Tekst źródłowy:
◆ ◆ ◆ ◆

Ale z Ekstraklasy SA słychać było w ostatnich dniach dość optymistyczne przewidywania, że liga mogłaby wrócić np. w piątek 22 maja lub tydzień później. Polska liga jest w innej sytuacji niż najsilniejsze ligi kontynentu. Według wstępnych planów kalendarzowych UEFA ligi z miejsc 16-55 w rankingu UEFA musiałyby ze względu na eliminacje europejskich pucharów zakończyć sezony najpóźniej 26 lipca. A ligi sklasyfikowane wyżej miałyby czas do sierpnia. W jednym z rozważanych wariantów ESA miałaby skończyć sezon 19 lipca, a potem byłby czas na dogranie Pucharu Polski.

- Na razie nie myślimy nad żadnym alternatywnym planem dokończenia sezonu, bo realny jest taki scenariusz, że będziemy jednak mogli grać normalnie, bez koszarowania piłkarzy - mówi Michał Świerczewski, który wcześniej zgłaszał w imieniu Rakowa plan dogrania ligi w warunkach kwarantanny, po skoszarowaniu piłkarzy w kilku ośrodkach. - Oczywiście ten wariant normalny musiałby zakładać mecze bez kibiców. Ale coś za coś - mówi Świerczewski.

◆ ◆ ◆ ◆

Przedstawione dane:

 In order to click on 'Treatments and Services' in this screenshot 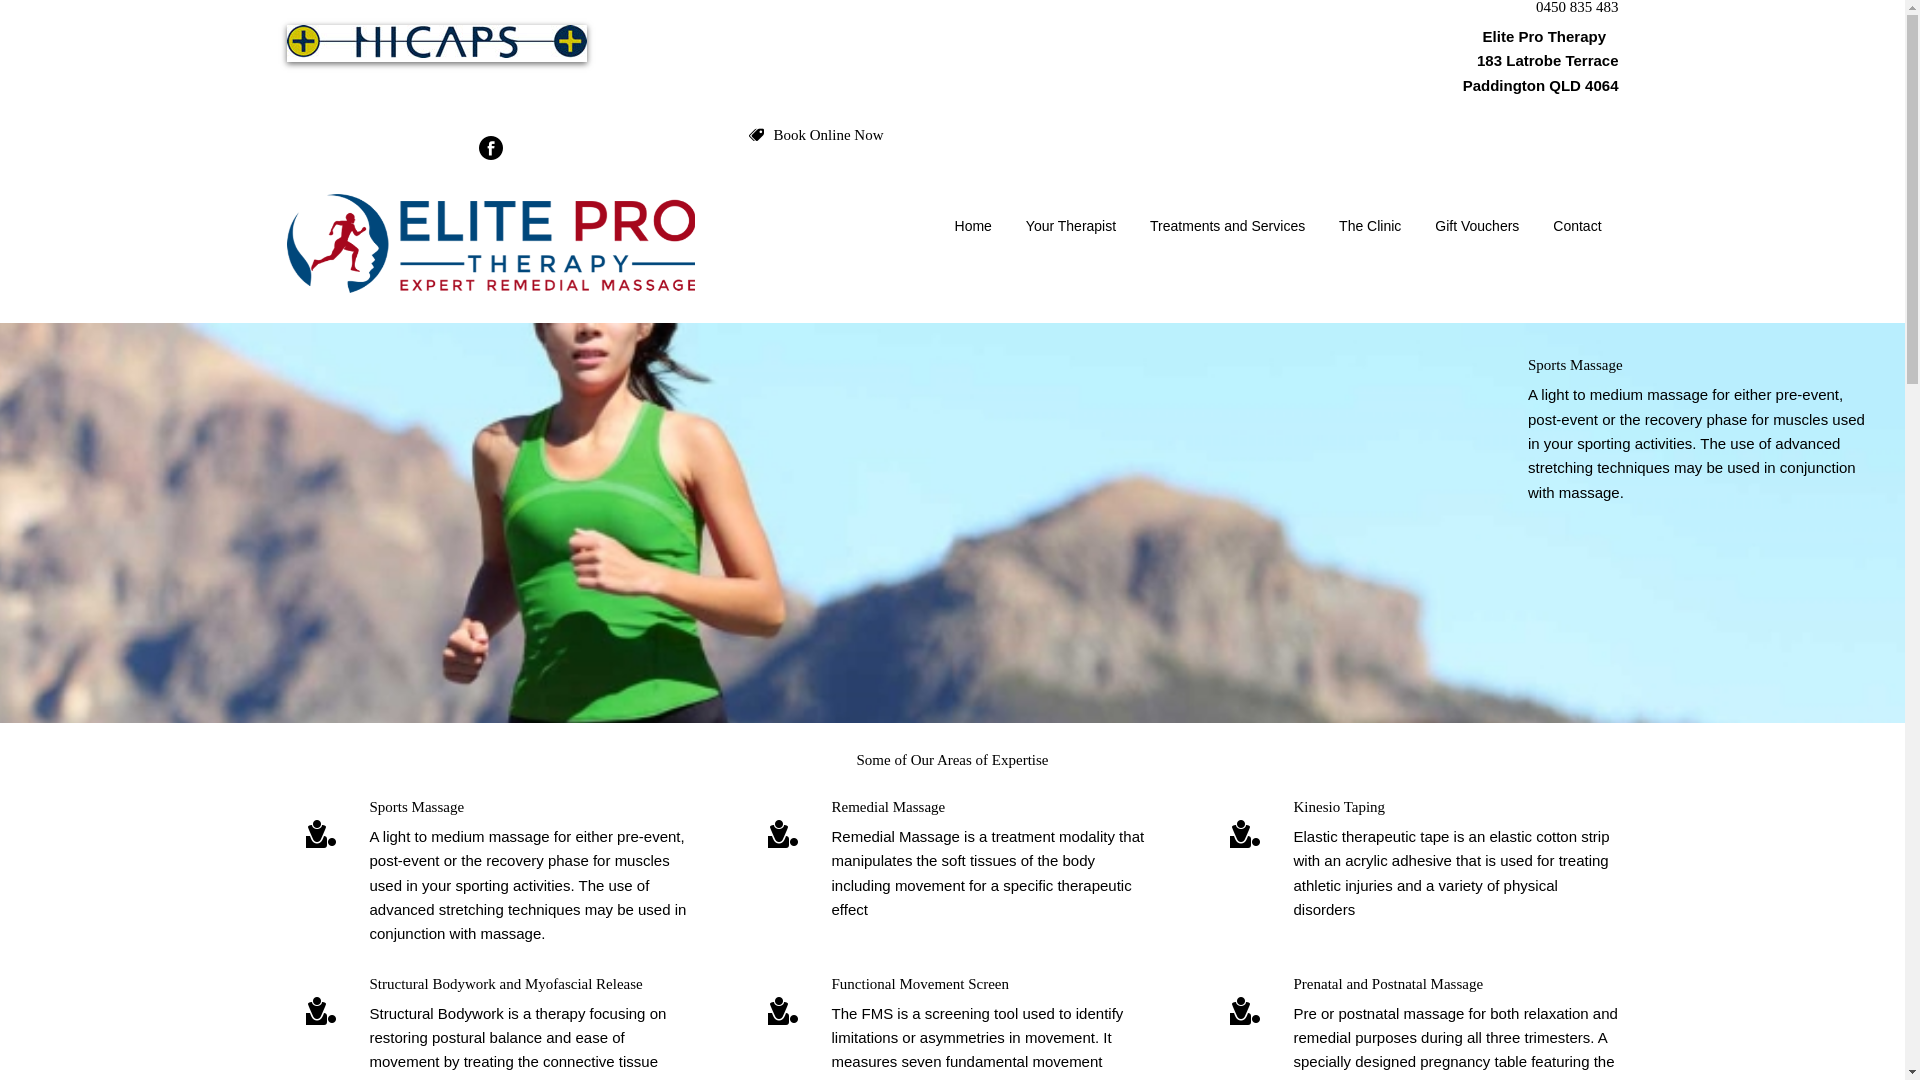, I will do `click(1226, 225)`.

◆ ◆ ◆ ◆

Zadanie A:
Do kiedy, według wstępnych planów kalendarzowych UEFA przytoczonych w tekście, ligi z miejsc 16-55 w rankingu UEFA musiałyby zakończyć sezony?
Zadanie B:
Przeredaguj fragment tekstu od słów „Ale z Ekstraklasy” do słów „dogranie Pucharu Polski.” włącznie, zastępując „19 lipca” wyrażeniem „12 lipca”.
Wiersze umieszczone po tekście stanowią odrębny materiał.

Odpowiedź końcowa A:
Najpóźniej do 26 lipca.

Odpowiedź końcowa B:
Ale z Ekstraklasy SA słychać było w ostatnich dniach dość optymistyczne przewidywania, że liga mogłaby wrócić np. w piątek 22 maja lub tydzień później. Polska liga jest w innej sytuacji niż najsilniejsze ligi kontynentu. Według wstępnych planów kalendarzowych UEFA ligi z miejsc 16-55 w rankingu UEFA musiałyby ze względu na eliminacje europejskich pucharów zakończyć sezony najpóźniej 26 lipca. A ligi sklasyfikowane wyżej miałyby czas do sierpnia. W jednym z rozważanych wariantów ESA miałaby skończyć sezon 12 lipca, a potem byłby czas na dogranie Pucharu Polski.